An EAN-13 beginning with "0" is by definition a UPC-A, at least in so far as the bar space pattern is identical. Only the placement of the human-readable text differs, whose recognition is not within the purview of a typical reader.

The history for this is that when it became clear that the 12-digit numeric code required extending in order to allow some variant of the UPC to be used in the non-US markets, a construction was adopted where certain UPC symbol character sequences (bar space segments) were mirrored on the left-half of the newly-defined EAN-13 symbol, which was otherwise identically encoded. This allowed an additional leading digit to be derived by detecting which segments were mirrored. When no mirroring is taking place (i.e. identical bar/space pattern to UPC-A) then the prefix digit is defined to be "0". The scheme extended UPC-A into a 13-digit space and did so in a way that meant that the new EAN-13 symbols could be adopted universally, with legacy UPC-A only scanners still able to scan the sub subset of new EAN-13s beginning with a "0" that were intended for the US market.

For further illustration of the equivalence of these symbologies, the transfer protocol for scanners defines a "symbology identifier" header that is transmitted ahead of the barcode data to instruct the host about the meaning of the data it is about to receive. It is intended to be "all that matters" from the perspective of reading barcode data. (Other devices such as verifiers may have graphical requirements, of course.)

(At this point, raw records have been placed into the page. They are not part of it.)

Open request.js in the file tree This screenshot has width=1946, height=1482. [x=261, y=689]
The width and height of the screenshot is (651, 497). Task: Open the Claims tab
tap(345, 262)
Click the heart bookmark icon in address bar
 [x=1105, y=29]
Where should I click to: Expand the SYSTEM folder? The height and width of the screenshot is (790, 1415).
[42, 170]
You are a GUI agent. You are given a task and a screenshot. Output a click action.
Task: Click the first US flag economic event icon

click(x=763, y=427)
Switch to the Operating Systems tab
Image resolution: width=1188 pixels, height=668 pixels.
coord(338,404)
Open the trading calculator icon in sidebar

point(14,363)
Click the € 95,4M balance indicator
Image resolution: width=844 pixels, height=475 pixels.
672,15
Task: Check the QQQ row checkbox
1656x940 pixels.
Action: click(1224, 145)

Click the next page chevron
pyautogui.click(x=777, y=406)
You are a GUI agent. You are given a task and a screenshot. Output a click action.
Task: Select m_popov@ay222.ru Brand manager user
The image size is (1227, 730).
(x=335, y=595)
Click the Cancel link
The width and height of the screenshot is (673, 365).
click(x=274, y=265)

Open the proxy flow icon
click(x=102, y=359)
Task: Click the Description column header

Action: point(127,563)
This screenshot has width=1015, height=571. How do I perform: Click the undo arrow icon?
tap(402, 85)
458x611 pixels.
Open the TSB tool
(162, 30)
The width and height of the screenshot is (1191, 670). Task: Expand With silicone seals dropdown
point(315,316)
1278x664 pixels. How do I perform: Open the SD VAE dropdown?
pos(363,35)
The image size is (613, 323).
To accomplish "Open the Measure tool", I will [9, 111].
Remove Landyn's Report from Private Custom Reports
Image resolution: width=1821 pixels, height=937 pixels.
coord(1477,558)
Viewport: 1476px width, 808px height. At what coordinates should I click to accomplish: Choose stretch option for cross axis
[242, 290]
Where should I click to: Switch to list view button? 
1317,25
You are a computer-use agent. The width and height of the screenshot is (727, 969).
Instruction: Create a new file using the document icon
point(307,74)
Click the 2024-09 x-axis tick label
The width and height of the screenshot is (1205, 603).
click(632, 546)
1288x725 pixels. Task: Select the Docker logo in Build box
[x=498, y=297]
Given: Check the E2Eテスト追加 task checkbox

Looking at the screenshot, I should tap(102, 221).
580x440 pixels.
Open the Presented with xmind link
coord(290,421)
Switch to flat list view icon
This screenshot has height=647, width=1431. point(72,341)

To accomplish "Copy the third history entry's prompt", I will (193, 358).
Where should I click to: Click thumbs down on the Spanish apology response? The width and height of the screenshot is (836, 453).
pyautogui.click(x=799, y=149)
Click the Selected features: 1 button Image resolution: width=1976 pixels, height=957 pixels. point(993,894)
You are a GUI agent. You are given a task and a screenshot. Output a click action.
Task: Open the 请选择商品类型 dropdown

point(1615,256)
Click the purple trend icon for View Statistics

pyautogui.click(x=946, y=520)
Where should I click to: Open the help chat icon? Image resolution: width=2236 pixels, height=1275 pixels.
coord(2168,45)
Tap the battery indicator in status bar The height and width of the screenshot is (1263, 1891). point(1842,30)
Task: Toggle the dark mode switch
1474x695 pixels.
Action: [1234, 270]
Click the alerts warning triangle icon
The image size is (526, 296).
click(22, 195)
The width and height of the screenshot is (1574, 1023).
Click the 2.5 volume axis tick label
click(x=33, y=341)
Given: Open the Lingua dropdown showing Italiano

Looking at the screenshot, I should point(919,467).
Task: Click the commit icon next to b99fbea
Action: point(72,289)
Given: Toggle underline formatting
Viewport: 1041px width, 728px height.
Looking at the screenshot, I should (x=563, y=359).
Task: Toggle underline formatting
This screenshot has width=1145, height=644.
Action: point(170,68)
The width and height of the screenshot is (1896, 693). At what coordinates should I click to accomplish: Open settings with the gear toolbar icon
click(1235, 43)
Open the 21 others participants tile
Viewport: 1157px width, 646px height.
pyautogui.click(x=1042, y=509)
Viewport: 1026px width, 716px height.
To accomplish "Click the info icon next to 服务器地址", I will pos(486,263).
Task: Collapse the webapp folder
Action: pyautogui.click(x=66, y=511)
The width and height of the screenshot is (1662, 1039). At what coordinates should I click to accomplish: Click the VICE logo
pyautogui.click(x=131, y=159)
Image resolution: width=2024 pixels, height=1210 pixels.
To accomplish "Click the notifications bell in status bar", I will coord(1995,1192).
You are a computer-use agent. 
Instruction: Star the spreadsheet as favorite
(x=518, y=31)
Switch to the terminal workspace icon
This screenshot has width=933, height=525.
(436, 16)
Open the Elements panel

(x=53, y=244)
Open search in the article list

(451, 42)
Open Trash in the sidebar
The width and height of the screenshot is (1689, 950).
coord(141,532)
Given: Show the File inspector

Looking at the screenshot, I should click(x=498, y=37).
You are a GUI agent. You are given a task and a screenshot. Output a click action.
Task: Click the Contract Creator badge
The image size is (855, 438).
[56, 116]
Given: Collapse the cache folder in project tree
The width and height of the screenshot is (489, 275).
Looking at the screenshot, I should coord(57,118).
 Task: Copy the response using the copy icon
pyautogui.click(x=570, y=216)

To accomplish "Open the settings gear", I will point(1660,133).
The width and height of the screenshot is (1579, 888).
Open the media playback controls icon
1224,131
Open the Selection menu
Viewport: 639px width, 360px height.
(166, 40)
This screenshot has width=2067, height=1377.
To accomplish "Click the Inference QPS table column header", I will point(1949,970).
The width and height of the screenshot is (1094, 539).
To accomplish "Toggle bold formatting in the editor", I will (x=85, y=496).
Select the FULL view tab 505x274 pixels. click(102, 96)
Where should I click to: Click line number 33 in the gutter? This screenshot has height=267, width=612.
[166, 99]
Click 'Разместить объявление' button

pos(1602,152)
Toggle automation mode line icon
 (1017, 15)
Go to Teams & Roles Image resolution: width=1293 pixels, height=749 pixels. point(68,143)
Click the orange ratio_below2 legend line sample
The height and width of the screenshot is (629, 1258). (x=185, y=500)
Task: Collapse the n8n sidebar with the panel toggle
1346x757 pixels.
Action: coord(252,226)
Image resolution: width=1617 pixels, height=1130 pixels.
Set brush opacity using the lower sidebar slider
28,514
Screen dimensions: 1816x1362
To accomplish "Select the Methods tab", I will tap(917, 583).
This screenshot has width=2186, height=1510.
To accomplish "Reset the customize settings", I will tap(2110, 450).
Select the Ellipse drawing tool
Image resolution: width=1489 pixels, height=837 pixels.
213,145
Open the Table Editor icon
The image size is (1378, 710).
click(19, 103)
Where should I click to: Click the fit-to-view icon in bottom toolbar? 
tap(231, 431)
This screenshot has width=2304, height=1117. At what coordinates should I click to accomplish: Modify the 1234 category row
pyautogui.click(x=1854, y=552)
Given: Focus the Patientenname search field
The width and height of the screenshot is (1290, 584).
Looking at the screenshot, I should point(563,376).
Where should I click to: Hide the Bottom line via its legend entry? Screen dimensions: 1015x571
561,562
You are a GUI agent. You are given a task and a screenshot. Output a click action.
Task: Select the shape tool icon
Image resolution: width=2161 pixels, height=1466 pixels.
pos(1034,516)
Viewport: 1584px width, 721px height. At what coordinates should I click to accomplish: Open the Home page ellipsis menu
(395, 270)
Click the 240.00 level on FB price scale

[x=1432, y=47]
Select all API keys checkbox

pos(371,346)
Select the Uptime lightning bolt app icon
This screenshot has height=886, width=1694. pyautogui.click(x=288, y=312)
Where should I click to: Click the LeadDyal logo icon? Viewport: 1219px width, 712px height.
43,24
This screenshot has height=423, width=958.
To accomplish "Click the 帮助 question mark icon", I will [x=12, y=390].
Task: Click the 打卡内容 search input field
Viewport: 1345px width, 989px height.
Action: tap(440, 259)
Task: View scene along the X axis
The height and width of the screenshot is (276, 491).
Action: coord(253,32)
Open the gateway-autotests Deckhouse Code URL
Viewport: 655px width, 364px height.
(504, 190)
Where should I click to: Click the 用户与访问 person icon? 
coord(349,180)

For EAN-13 and UPC-A the symbology identifier ]E0 is transmitted, followed by 13 digits. The notional twelve digits of UPC-A (there really is no such a thing because by the time of ISO standardisation the original decode algorithm was already replaced by EAN-13) are padded with a zero prefix.

Note that UPC-E is also transmitted as a 13-digit number behind ]E0, requiring its 8-digit numeric contents to be decompacted (reverse the zero-suppression algorithm) prior to transmission. However EAN-8 uses a separate 8-digit number space, transmitted as 8 digits behind ]E4. (However, GS1 has nowadays brought this separate number space into alignment by reserving zero-prefixed space within the 13-digit system.)

Aside:

My experience is the the Barcode Scanning component of ML Kit is inconsistent with following the standards for data transmission, including a symbology identifier in the rawValue for some symbologies (e.g. Code 128) but not others (e.g. EAN/UPC, QR Code, Data Matrix). This is a problem for GS1 AI syntax data whose presence is signalled unambiguously via the "modifier character" of the symbology identifier. In some cases, there is a "proxy" in that a leading FNC1 character is (erroneously, but usefully) transmitted as a GS character, so the presence of FNC1 in first character position can be derived. But not so with a GS1 QR Code in which the leading FNC1 character is unceremoniously dropped with no proxy to indicate that it was ever there.